Mashing Rice

Australia & New Zealand Homebrewing Forum

Help Support Australia & New Zealand Homebrewing Forum:

This site may earn a commission from merchant affiliate links, including eBay, Amazon, and others.

nabs478

Well-Known Member
Joined
12/4/07
Messages
136
Reaction score
0
G'day Fellas,

I am considering adding some rice to my next mash. I have only made two brews in my life, both were all grains, and I calculated extract efficiencies of around 70%. I am wondering if I were to use about 1kg of boiled rice in a grain bill of about 6kg (consisting of about 2kg JW Pils, 2kg JW p. ale and 1kg of either wheat or rye). I am wondering what the maximum efficiency is for rice? And what the obtainable values are?

I assume that these figures will vary from strain to strain so any recommendations and figures on specific strains would be appreciated.

I have had a little toruble with my past two mashes. I got a stuck mash both times. I assume this was mainly due to using too much wheat and rye, as I have read these are very sticky in the mash. Is using rice likely to effect this issue?

Thanks

Pip
 
It won't be that much different in terms of extract potential to rye (at least according to Beersmith). It's certainly likely to make things sticky. What filter set up do you have - braid, false bottom etc? (70% efficiency is fine for now BTW.)

What effect are you hoping to get by adding the rice? What kind of beer are you making? What gravity are you aiming for?
 
Pip
I am assuming that rice wont help much with the stuck mashes, being a little gluggy itself. If you are trying to make a rice pilsner or something similar, then iot wont be out of place, or if you are using it to lighten the body, it could help (though I would be more inclined to drop some of the malt). If you are looking to use it to help you filter the grain bed, I think you would be better off using rice hulls, rather than rice itself. If you describe your system, there may be something in there obvious to the more experienced grain brewers as to why you are getting stuck mashes. Starting out as an all grain brweer shows that you are keen to get into some good beers, but also means that you may not have learned the basics before taking the leap? I say that ONLY because you say you have made 2 batches in your life. Give us a run down on your system and procedures, and we may be able to help you better. Also include the beer style you are hoping to make by adding rice. BTW, flaked rice has a PPG of 82, or a per kg per L return of 317 (the same as pale ale malt). I can only assume that regular rice would be similar.
All the best
Trent
EDIT - That means that flaked rice can add a total of 14 points in a 23L batch, but at 70% will add about 9.5-10 points.
 
Just used 1kg of steamed rice in the mash for a pilsener (20% of grain bill). Worked fine - but I batch sparge, what are you doing?
 
Until you sort out your sticky sparges, avoid rice, wheat and rye.
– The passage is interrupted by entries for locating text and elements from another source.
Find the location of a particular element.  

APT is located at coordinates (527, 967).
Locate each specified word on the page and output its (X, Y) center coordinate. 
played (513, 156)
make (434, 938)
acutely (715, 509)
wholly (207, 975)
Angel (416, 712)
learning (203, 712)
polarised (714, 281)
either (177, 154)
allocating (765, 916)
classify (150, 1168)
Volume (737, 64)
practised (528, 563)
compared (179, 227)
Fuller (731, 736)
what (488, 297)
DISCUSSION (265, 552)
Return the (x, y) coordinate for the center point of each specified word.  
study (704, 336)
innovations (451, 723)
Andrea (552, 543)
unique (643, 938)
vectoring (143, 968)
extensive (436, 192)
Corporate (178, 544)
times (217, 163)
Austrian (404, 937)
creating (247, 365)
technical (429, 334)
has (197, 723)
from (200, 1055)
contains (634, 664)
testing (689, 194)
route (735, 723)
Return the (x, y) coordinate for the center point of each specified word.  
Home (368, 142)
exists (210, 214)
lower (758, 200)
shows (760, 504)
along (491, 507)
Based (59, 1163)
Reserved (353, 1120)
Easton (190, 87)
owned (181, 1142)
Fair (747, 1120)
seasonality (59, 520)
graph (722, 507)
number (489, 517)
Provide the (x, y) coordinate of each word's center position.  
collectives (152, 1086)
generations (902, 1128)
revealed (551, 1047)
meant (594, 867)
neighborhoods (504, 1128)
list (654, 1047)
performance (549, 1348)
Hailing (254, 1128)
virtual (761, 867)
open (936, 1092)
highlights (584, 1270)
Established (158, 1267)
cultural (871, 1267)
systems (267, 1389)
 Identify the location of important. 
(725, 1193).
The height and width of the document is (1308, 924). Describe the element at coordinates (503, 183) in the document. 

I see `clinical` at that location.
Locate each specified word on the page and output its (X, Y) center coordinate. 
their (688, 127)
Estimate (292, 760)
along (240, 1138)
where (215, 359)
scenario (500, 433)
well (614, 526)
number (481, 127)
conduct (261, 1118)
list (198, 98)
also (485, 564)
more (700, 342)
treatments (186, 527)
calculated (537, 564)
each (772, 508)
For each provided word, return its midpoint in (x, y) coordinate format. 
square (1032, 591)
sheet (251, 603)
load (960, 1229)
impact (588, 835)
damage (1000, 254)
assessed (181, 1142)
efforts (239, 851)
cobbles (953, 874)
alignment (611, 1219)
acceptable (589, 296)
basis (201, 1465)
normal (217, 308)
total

If you have a supply of rice gulls, then give it a go.

At this stage, if you want to thin your beers a bit (which is what the boiled rice will do) then use a bit of sugar.
 
G'day Fellas,

I am considering adding some rice to my next mash. I have only made two brews in my life, both were all grains, and I calculated extract efficiencies of around 70%. I am wondering if I were to use about 1kg of boiled rice in a grain bill of about 6kg (consisting of about 2kg JW Pils, 2kg JW p. ale and 1kg of either wheat or rye). I am wondering what the maximum efficiency is for rice? And what the obtainable values are?

I assume that these figures will vary from strain to strain so any recommendations and figures on specific strains would be appreciated.

I have had a little toruble with my past two mashes. I got a stuck mash both times. I assume this was mainly due to using too much wheat and rye, as I have read these are very sticky in the mash. Is using rice likely to effect this issue?

Thanks

Pip

Pip, are you batch sparging? If so is the problem with stuck sparge due to a layer of fine muck settling on top of the grain bed. Minimal stirring of the grainbed after adding sparge water can help. Too much stirring raises the fines into suspension, being lightest they settle last over the grain bed forming a fine impervious layer which can slow the lauter considerably.

Screwy
 
Pip,

Not sure if you want to go to the extent of a cereal mash. It sounds more difficult than it is though.

I did a rice brew just this last weekend. I wanted to try to emulate something like Budweiser. My recipe consisted of 60% Pilsner malt, 40% short grain rice (apparently best for brewing).

I did a cereal mash with the rice which is done by adding 1 part malt to 2 parts rice and 2 litres of water per kg of grain/rice mixture. This is then heated to 50 degrees. Let it rest for 10 minutes. Heat to 65 degrees and rest 20 minutes and then boil for 45 minutes. You will probably need to add a substantial amount of extra water to the mixture as the rice expands so keep some hot water handy.

Mash the rest of the malt at 50 degrees, for 30 minutes prior to the end of boiling the rice. Then add the rice mixture to the main mash. it should raise the temperature to around 65 degrees for saccharification. The rest is as per a normal mash.

I was extremely surprised with the efficiency I got using this method. BeerSmith calculated a final gravity of 1.050 and I ended up with 1.060. Sparge was unusually easy though. It seems like rice in that quantity promotes a loose grain bed.

One note with brewing with rice. If you do a cereal mash make sure you keep stirring it because it sticks and burns very easily.